And crafting in Camelot was a challenge for me, because I knew too much. I also knew the guy who did the original design document, and he was a little too excited about making it “realistic.” He was going on at length during lunch one day about his plans, and my better half interrupted him to say, “So you’re taking the parts of life that suck and making them… the game?”

But every MMO with crafting/hobbies since then, including games currently in beta, I’ve had the bug. Too bad they’ve all had the same bug, er, feature, and that is that a maxed out superstar with all the trimmings and buffs in the world can still fall over a bucket of fail.

Oh, sure, it’s not as bad as EQ Original Recipe, where “failing” meant losing all of the materials. It’s not as bad as several of the old MMOs, where failing could actually kill you.

But in an MMO I can be a master fisherman who fails to catch fish with astonishing regularity. Listen, I actually know how to fish. I’m no master trout angler, or anything, I’m more of a “let’s sit on a shady dock or on a sunny boat and drink beer” kind of fisherman, but I do grasp the basics. And I stopped catching weeds more than once an hour as soon as I figured out how to cast. But I catch weeds all the time in my video games because A) I am dumb enough to enjoy virtual fishing, and B) the tables are set by someone who likes numbers, not someone who likes fishing.

Having “catch a weed” on a 10% frequency setting even for a master fisherman is annoying, but real rage is reserved for attempting to make an enchanted item and failing – losing the rare drop, magical enchanting thingy in the process. Losing materials in general is just stupid. It’s purely because somewhere a developer is getting his ass all clenchy at the thought of some crafter churning out high level gear with no risk. Or worse, I knew a dev once who seriously thought crafters wouldn’t REALLY enjoy crafting without an element of risk.

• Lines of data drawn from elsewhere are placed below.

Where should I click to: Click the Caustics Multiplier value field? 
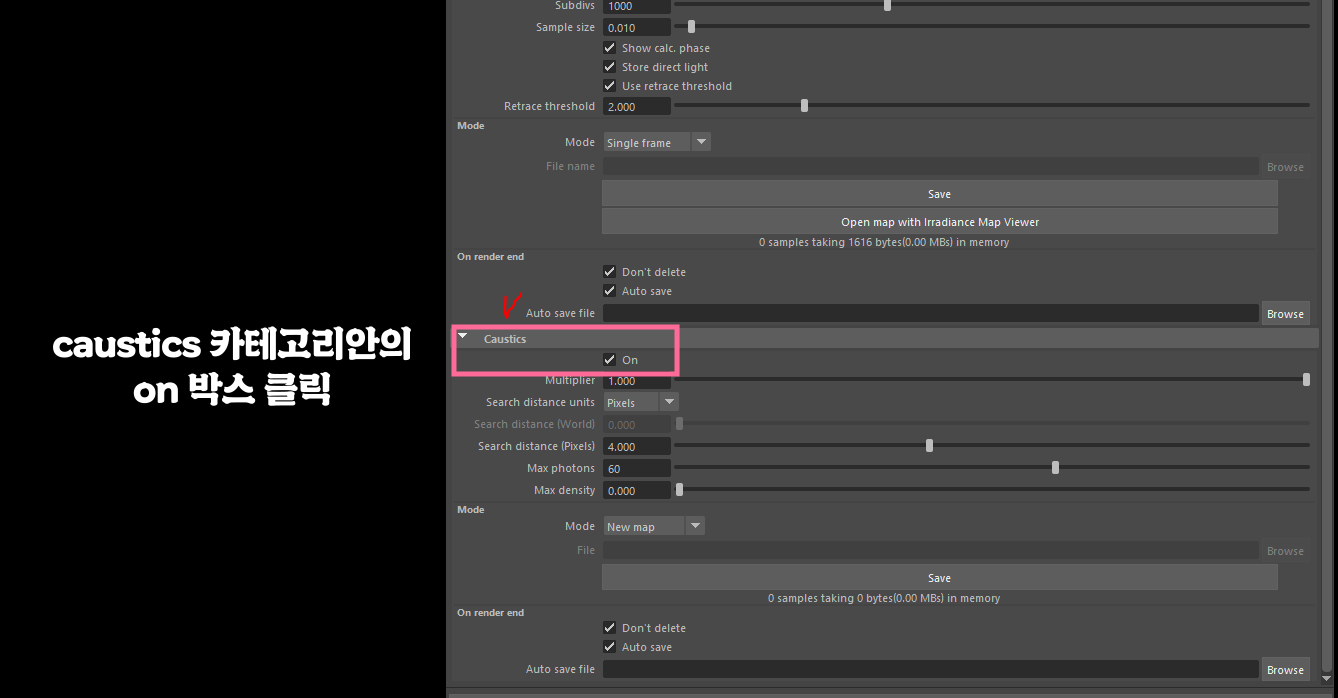pos(637,381)
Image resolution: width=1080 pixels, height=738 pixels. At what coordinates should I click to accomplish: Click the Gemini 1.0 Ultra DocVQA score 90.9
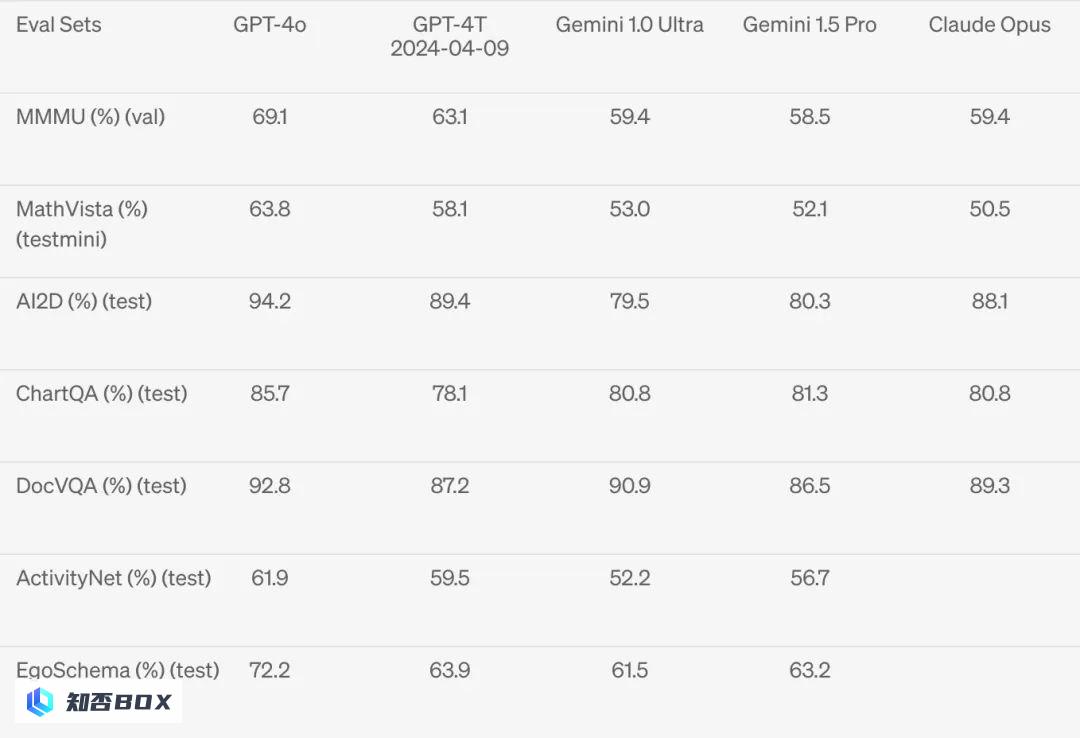[630, 486]
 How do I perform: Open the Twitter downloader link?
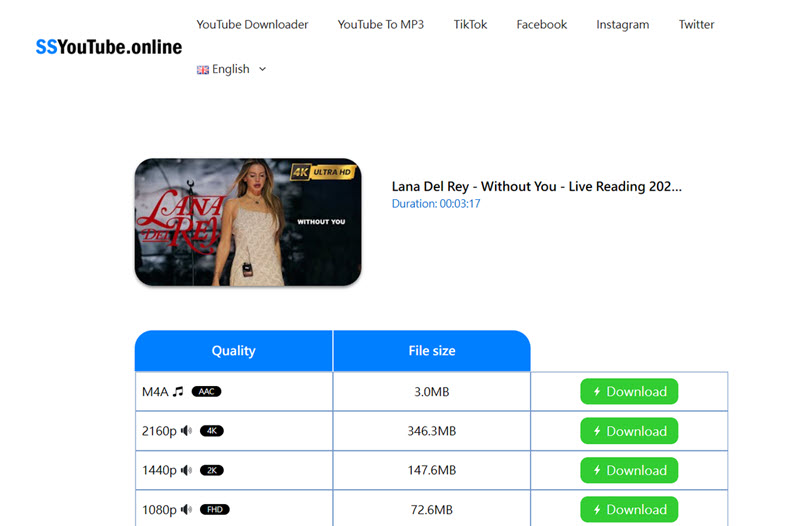click(696, 24)
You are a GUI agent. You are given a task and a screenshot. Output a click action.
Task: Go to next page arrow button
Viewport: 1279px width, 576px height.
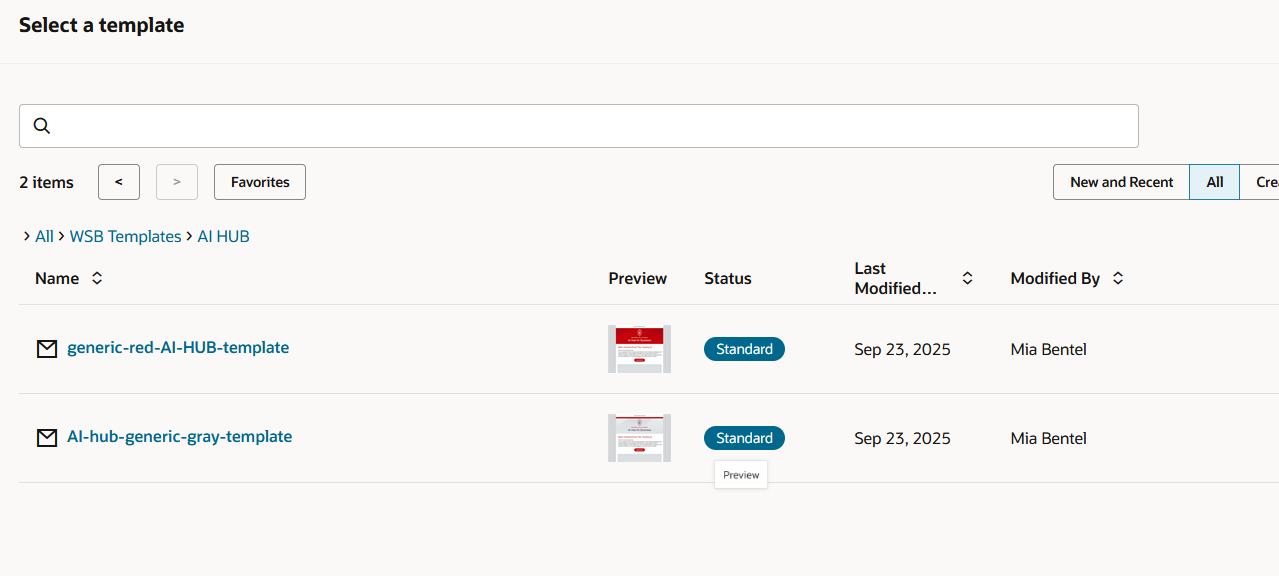point(177,182)
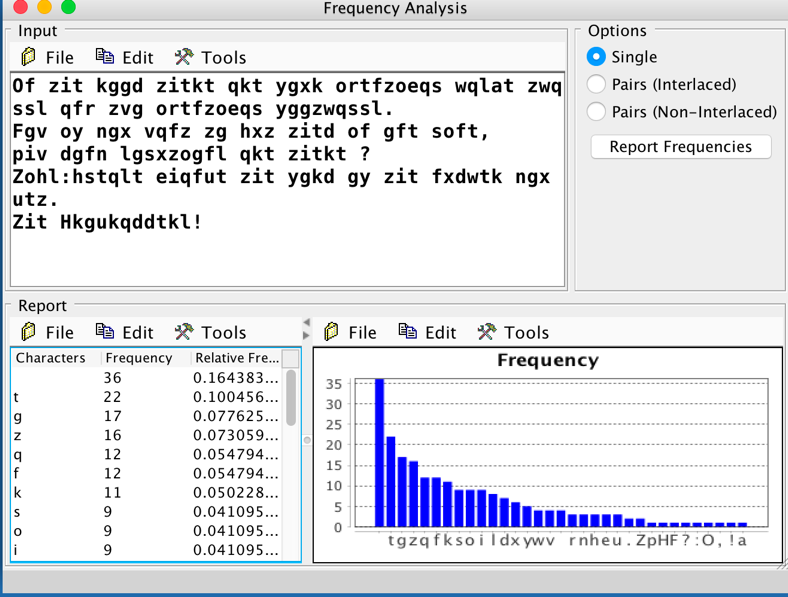Viewport: 788px width, 597px height.
Task: Choose the Pairs (Interlaced) option
Action: [597, 84]
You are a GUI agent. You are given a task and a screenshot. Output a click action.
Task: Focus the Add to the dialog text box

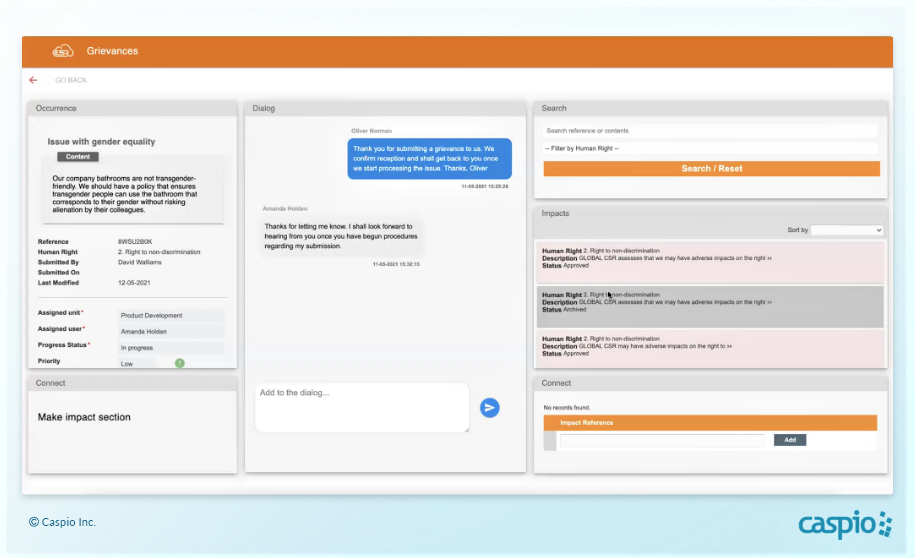(361, 407)
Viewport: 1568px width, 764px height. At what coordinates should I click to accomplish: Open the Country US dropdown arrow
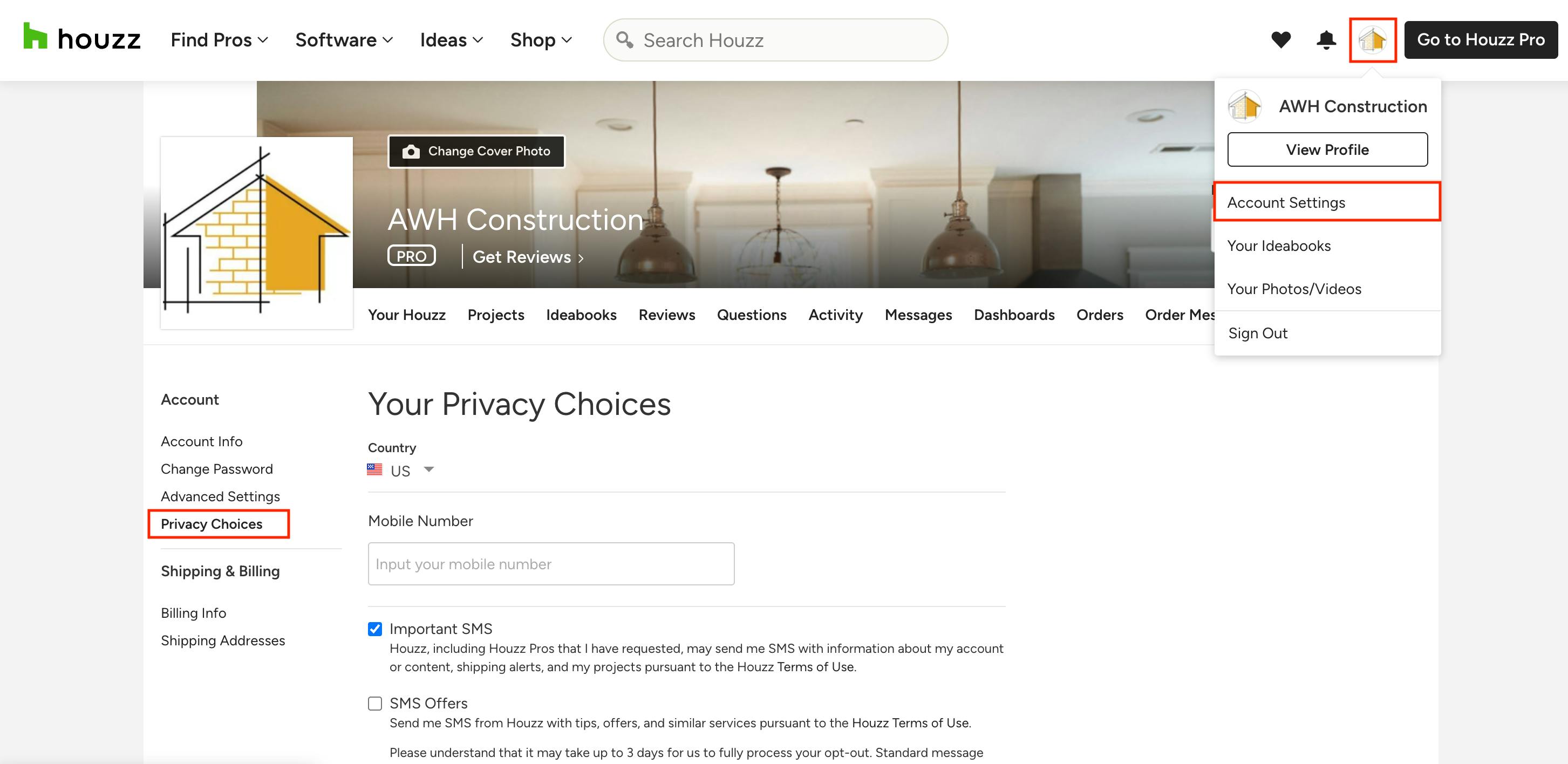(429, 469)
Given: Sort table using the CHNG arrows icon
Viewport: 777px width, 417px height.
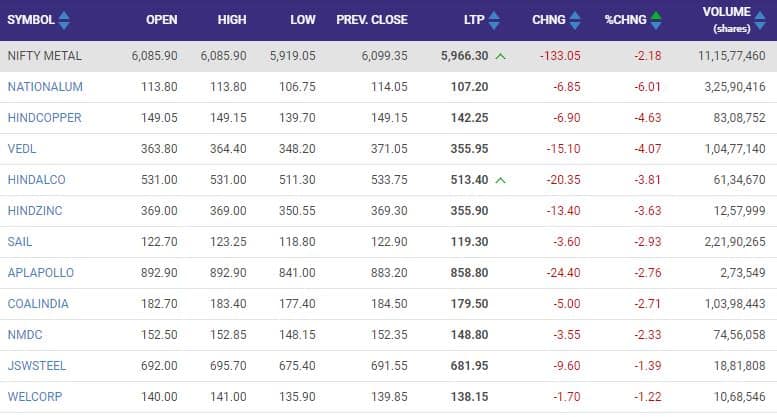Looking at the screenshot, I should (x=574, y=19).
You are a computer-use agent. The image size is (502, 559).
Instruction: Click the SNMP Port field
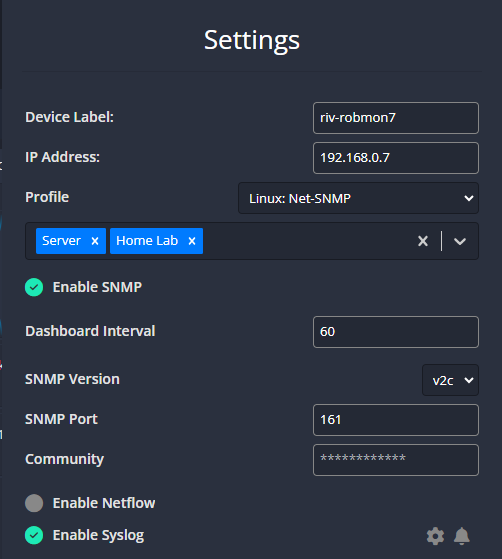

That’s true, to a point. But a master tailor should never, ever fail at making journeyman pants. Again, I’m looking at my real life experiences to measure my immersion. I’m as much of a seamstress as I am a fisherman, here – I’m never going to get a job at a jeans factory in China, but I can work a sewing machine and embroider without sticking myself in the eye. Past a certain point, you cannot fail – you just have varying degrees of good. But crafting is implemented by someone who can tolerate spreadsheets with minimal fatfingering, not someone who sews.